Anyone have any ideas?


----------



## demonr6 (Mar 14, 2011)

I have had unexplained crypt melt due to a change in water temps. Not sure if you have a heater or not, I did not read that far back.


----------



## frrok (May 22, 2011)

demonr6 said:


> I have had unexplained crypt melt due to a change in water temps. Not sure if you have a heater or not, I did not read that far back.

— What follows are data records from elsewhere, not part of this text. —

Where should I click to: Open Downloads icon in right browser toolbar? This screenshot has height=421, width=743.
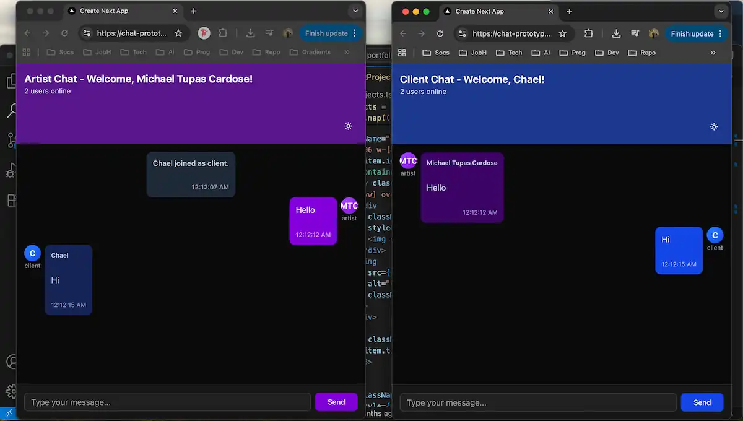pyautogui.click(x=616, y=34)
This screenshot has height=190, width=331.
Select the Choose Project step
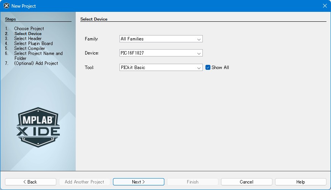[29, 29]
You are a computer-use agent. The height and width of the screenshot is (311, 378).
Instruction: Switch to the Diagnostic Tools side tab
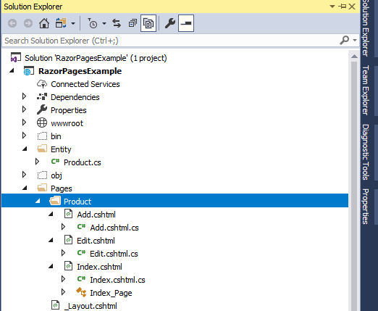tap(366, 152)
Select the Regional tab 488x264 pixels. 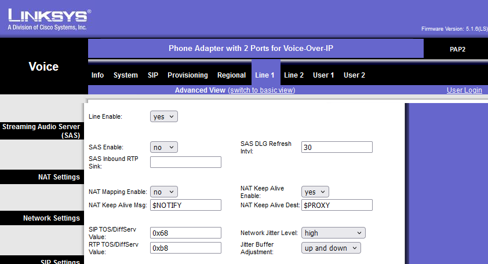pos(231,75)
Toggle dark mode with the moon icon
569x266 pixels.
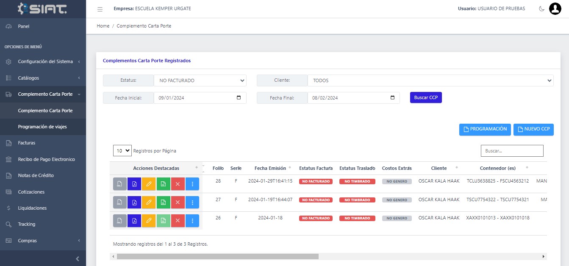(541, 9)
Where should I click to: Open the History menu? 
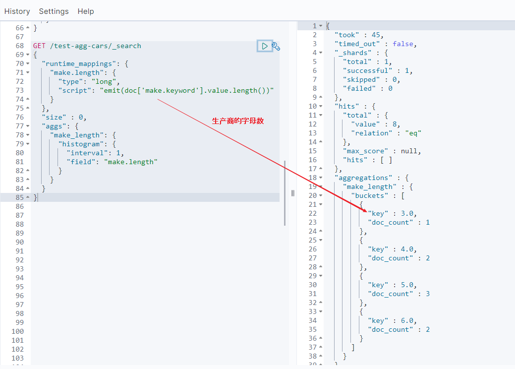tap(17, 11)
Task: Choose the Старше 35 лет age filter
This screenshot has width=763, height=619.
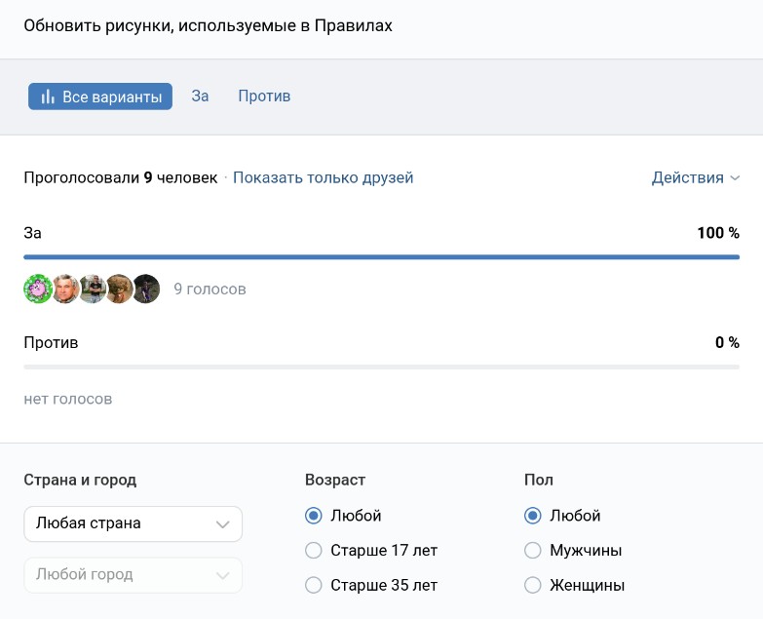Action: tap(314, 586)
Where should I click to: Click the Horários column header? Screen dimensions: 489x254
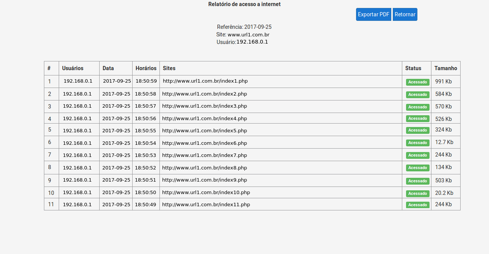point(146,68)
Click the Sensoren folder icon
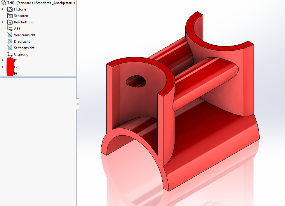Screen dimensions: 285x206 10,16
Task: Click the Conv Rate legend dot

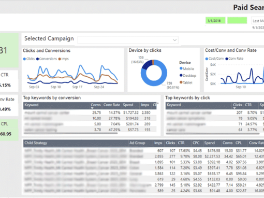Action: [x=227, y=59]
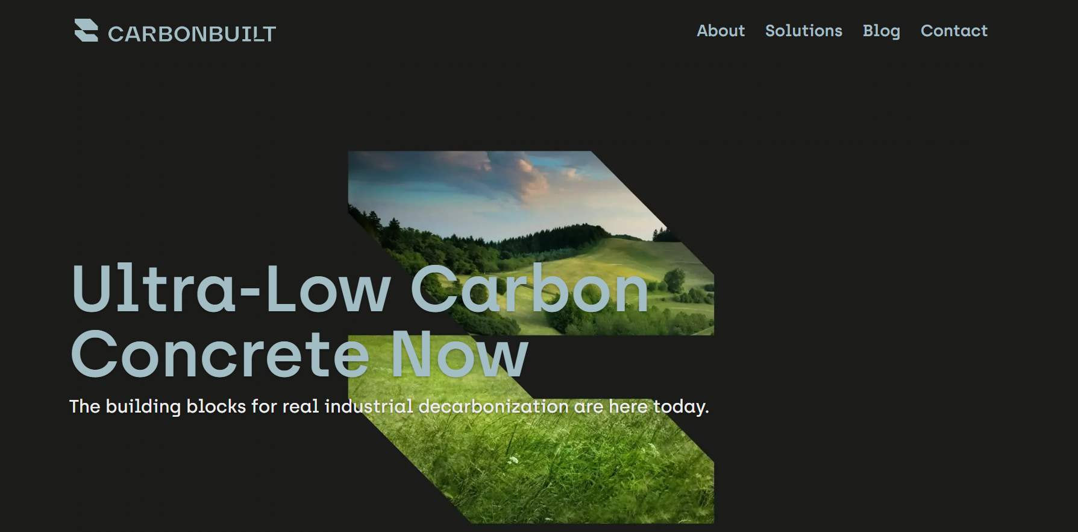Image resolution: width=1078 pixels, height=532 pixels.
Task: Click the word "Ultra-Low" in the headline
Action: tap(231, 289)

Hmm. I haven't put a heater in yet cuz it was so hot for awhile. It has cooled down considerably tho up here in ny. Temp is always about 76 or 78. Do u think it would cool down alot at night?


----------



## frrok (May 22, 2011)

Slowing but surely my crypts are
Coming back. Thankfully. The red crypts have atleast three new full leaves and the green guys have a few babies coming through. On other great news. I finally have shrimp babies. So far the Endler's haven't eaten them. (not that I've seen anyway). So stoked. They are tiny!
Kinda hard to see but I attached a pic anyway.


----------



## frrok (May 22, 2011)

Here is a pic of my red crypts. One or 2 leaves are curled but the others are bumpin!


----------



## frrok (May 22, 2011)

update on the 3.5, red crypt really came back nice. green ones, not so much. dwarf sag is spreading... I'm going to let it carpet as much open space as possible... my baby shrimp are loving this little tank and the endlers don't seem to be bothering them too much. I probably lost a couple here and there, but there numbers are strong and there is plenty of cover in the java moss. I also added an amano shrimp in this tank to help with some of the algae growing on some of my stem plants and back glass. I also reduced the photoperiod and added more floating plants. I'm hoping to get that under control. Im pretty sure its gsa. whats weird with this tank is the Rotala Rotundofolia(or Indica). Its not growing straight up but sloping down. and some is even creeping along the bottom! The tips are almost pink on the leaves that are open to the light. so I know most of the plant is healthy. there are some stems that do not grow at all and others that grow but in towards the substrate(see pic 3). Looks ok, but I kinda which it would grow to the surface and fill in the backround...


----------



## firefiend (Sep 3, 2009)

Tank is looking sweet! I love watching the Dwarf Sag spread in my nano.


----------



## frrok (May 22, 2011)

firefiend said:


> Tank is looking sweet! I love watching the Dwarf Sag spread in my nano.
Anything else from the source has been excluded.